[Start of Attachment]

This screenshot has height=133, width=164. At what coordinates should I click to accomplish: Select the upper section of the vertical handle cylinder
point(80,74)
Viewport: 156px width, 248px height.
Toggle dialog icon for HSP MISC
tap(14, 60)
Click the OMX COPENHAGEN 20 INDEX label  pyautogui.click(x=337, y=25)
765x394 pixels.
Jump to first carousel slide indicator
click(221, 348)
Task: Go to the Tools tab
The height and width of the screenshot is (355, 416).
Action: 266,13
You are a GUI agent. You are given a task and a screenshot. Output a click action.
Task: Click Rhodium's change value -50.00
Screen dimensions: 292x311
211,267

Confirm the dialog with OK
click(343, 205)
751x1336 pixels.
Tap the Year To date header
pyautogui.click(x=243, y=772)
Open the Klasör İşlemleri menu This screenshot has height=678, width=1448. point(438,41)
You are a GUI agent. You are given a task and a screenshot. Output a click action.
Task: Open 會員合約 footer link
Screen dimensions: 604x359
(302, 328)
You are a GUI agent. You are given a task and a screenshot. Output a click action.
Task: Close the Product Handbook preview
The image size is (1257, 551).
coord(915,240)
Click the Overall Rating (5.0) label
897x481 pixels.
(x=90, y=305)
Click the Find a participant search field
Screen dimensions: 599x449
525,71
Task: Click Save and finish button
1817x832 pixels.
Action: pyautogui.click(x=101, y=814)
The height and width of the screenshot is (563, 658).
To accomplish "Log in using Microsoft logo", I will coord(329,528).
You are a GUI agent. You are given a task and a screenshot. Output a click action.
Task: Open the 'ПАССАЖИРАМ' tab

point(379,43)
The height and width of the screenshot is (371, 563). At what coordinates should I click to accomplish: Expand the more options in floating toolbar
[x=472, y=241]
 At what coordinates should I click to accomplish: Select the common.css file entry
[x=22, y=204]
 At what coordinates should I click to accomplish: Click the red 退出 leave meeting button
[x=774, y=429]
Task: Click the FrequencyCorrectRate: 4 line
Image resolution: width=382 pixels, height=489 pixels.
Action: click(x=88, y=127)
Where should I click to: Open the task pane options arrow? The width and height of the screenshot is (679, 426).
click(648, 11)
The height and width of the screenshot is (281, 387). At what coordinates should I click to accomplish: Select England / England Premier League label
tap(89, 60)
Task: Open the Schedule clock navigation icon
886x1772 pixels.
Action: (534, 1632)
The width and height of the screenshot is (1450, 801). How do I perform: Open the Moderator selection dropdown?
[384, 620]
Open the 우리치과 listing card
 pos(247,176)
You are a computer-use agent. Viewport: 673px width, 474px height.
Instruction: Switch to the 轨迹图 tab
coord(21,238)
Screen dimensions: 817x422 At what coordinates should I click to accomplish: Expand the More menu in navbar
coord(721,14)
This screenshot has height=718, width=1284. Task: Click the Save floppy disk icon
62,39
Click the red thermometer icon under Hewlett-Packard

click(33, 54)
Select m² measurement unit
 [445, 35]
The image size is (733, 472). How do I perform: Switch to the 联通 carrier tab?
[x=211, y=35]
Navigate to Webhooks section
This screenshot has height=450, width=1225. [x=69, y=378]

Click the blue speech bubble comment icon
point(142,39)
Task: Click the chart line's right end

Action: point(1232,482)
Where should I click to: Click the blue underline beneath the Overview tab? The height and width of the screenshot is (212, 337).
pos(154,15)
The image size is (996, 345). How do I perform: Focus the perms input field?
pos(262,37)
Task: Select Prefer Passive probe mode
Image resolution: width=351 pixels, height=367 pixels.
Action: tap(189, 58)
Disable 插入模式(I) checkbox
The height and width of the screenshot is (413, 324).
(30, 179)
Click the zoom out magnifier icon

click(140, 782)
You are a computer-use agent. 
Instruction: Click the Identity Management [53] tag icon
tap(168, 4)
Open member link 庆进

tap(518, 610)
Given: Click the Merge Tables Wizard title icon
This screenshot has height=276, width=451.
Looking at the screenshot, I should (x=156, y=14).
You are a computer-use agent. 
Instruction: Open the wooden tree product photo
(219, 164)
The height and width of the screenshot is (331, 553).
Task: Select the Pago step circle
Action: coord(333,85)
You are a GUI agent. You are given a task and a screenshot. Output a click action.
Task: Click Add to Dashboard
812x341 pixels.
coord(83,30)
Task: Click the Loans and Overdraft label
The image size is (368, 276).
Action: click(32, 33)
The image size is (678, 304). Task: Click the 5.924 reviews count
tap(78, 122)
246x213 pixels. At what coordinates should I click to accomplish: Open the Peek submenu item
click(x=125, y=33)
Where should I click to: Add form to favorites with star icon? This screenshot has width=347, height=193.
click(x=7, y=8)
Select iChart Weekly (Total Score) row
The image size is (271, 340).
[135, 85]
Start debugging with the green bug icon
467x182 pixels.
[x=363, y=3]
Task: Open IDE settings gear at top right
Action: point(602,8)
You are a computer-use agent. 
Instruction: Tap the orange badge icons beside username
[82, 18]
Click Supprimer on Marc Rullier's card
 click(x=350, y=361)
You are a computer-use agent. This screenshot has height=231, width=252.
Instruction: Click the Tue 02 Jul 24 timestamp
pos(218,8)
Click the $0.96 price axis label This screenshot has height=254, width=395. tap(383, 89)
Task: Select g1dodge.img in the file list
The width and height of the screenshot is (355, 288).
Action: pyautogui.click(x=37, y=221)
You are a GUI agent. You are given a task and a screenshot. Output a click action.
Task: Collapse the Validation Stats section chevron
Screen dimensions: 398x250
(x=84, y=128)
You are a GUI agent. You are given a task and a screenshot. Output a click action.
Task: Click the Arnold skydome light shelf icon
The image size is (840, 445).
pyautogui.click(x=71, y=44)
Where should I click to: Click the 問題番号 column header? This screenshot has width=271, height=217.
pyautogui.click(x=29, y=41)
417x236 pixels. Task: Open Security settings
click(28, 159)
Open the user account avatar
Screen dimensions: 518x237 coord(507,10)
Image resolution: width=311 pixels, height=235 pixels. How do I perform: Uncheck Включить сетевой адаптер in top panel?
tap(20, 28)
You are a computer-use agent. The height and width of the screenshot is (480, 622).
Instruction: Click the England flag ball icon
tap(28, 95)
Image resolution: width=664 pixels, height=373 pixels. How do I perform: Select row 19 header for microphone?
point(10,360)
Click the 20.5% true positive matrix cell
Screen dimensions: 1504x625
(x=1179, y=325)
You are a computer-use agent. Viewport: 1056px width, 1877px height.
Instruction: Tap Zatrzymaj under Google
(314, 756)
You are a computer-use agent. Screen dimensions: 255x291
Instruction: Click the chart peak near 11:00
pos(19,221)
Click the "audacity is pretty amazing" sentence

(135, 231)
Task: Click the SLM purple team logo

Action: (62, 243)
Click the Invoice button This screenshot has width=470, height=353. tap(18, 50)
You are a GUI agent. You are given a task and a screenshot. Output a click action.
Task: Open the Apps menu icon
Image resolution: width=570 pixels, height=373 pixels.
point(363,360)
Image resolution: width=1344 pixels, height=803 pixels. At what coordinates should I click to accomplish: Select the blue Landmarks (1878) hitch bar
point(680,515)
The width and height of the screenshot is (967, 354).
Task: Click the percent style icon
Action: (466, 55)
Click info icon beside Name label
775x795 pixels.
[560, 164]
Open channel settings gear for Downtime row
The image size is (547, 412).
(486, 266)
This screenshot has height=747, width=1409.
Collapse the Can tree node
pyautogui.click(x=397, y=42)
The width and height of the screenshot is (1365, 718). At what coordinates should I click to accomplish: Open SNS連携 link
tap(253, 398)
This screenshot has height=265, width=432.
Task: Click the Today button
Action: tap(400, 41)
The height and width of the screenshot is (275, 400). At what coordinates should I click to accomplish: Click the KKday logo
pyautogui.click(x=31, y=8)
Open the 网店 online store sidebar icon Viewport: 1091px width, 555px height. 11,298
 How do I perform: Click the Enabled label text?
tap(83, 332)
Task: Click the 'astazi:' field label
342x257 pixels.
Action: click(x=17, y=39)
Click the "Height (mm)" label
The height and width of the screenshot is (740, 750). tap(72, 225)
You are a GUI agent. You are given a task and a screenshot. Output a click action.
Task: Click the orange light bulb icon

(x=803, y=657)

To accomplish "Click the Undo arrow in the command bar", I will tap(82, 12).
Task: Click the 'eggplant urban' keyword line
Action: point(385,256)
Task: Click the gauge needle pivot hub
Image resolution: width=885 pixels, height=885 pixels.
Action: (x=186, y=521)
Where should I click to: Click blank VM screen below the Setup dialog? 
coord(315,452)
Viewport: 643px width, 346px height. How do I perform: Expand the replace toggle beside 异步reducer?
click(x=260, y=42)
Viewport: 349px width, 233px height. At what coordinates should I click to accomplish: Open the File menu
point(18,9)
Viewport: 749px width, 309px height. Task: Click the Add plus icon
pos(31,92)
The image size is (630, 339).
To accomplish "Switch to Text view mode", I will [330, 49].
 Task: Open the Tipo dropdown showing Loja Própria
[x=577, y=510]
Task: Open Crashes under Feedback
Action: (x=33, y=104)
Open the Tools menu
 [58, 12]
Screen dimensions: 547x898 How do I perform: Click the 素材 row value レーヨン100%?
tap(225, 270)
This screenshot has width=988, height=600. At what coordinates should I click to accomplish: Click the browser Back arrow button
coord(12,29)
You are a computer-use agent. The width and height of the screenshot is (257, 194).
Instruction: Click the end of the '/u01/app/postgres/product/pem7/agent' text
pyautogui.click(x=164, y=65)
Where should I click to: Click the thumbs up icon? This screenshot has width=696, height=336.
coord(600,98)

[End of Attachment]

Examine the records and pull out every line where the string "computer" occurs.

You are a computer-use agent. Viewport: 673px width, 474px height.
You are a computer-use agent. 
You are a computer-use agent. 
You are a computer-use agent. 
You are a computer-use agent. This screenshot has height=231, width=252.
You are a computer-use agent. The height and width of the screenshot is (480, 622).
You are a computer-use agent. Viewport: 1056px width, 1877px height.
You are a computer-use agent. Screen dimensions: 255x291
You are a computer-use agent. The width and height of the screenshot is (257, 194).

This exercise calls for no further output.